Keeping Wayne Rooney was a ‘priority’ fulfilled, according to United. Apart from that, though, the summer was a story of failed bids and last-minute scrambles that left many supporters with a bad taste in their mouth.
The club’s future felt so safely guarded in Fergie’s hands that, in his absence, fans are especially precious. Some were so unsettled by their lacklustre transfer dealings during the summer that they wrote letters of complaint to the club. Nothing can be done to gloss over their transfer window train wreck, but a win against City would at least spare some more terrace blushes.
Fans and the manager alike can take heart from Moyes’ personal record against Sunday’s opponents. At Everton, even during City’s recent ascent to the top of the Premier League, his record against City at home and away was outstanding. In 22 games across all competitions, Moyes won 12, lost 6 and drew 4. Seven of those wins came since City struck oil in 2008. Overall, that’s a win percentage of 55 per cent.
In the same stretch of time (since Moyes became Everton manager in 2002), City have faced United 28 times and have won 10, drawn 4 and lost 14, which gives them a win percentage of 36 per cent. In their last four league derbies, however, City have won three and lost one. Those victories included that memorable 6-1 slasher movie remake at Old Trafford.
City are also starting afresh with a new coach but they had a fruitful shopping spree during the window. Their typical free spending behaviour, however, hasn’t helped them avoid a few teething problems this season. At home they’ve ran riot – they thumped Newcastle 6-0 and notched up a comfortable 2-0 win over the ‘Hull City Tigers’ – but on their travels they were undone by Cardiff and held to a scoreless draw by Stoke. Luckily for them, they face their neighbours on home turf.
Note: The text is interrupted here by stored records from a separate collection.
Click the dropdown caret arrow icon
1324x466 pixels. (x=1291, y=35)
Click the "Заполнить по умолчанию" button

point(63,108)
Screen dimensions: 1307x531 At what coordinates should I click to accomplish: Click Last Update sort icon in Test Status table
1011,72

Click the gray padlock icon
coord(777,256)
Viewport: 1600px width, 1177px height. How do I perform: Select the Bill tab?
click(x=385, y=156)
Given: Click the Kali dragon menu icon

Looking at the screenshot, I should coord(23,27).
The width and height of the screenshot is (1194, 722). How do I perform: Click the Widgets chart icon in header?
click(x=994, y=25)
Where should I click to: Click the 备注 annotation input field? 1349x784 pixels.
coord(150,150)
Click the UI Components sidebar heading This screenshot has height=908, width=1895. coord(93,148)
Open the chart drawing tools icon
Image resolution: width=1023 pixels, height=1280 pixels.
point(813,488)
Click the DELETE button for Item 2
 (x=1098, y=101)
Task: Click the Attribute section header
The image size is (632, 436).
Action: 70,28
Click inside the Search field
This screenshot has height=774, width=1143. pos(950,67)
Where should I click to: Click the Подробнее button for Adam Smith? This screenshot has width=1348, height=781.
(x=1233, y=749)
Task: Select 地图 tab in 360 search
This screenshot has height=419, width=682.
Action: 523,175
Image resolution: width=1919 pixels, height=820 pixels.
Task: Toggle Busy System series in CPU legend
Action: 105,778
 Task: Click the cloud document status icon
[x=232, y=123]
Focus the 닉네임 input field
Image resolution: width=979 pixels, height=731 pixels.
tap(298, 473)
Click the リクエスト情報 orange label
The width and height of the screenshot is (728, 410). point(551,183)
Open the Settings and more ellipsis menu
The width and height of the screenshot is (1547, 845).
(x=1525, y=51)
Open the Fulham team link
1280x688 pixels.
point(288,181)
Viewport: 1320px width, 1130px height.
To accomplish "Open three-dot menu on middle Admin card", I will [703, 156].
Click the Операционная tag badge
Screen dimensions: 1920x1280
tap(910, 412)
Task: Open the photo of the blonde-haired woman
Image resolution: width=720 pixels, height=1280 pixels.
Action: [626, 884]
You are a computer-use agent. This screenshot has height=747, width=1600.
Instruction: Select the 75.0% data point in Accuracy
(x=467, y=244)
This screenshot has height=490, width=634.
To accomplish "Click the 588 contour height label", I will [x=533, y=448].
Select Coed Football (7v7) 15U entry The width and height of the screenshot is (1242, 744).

City’s squad is ever-evolving for the better. They now have a fluid, dynamic attack centred on Edin Dzeko and the plethora of strikers that Manuel Pellegrini can rotate around him. They also boast a more creative midfield, which on any given day could include David Silva, Stevan Jovetic, Yaya Touré and Jesus Navas. Their alternating defence has recorded three clean sheets out of four this season – and another in Europe this week against Victoria Plzen. They haven’t faced a side as highly ranked as United though, so the derby will prove a stern test for Pellegrini’s Premier League mettle.
Marouane Fellaini gives United some much needed physical presence in midfield, a presence paramount to nullifying the threat of Touré – a player they have struggled to contain in previous derbies – and if Wayne Rooney’s return from head injury is anything to go by, he’s raring to go.
Rooney could either terrorise City’s defence or spontaneously burst into flames. He has either scored or assisted 40 goals in his last 44 league appearances for United, and an almost-hat trick against Bayer Leverkusen during the week will have boosted his confidence. Gabriel Clarke got him nice and riled up in his post-match interview, plus there are positive signs of a potent strike partnership forming between him and Robin Van Persie, instead of the Englishman operating in the supporting role he was given last year.
There’s plenty of fresh meat to dine on in this derby, but Manchester United and the new man in charge arguably have far more to lose from another defeat to one of their potential title rivals. With a set of fans already sensitive to any signs of weakness, putting the rabble next door in their place is of the utmost importance.
City can just chalk it down to yet another experimental phase – Moyes simply doesn’t have time to mess around.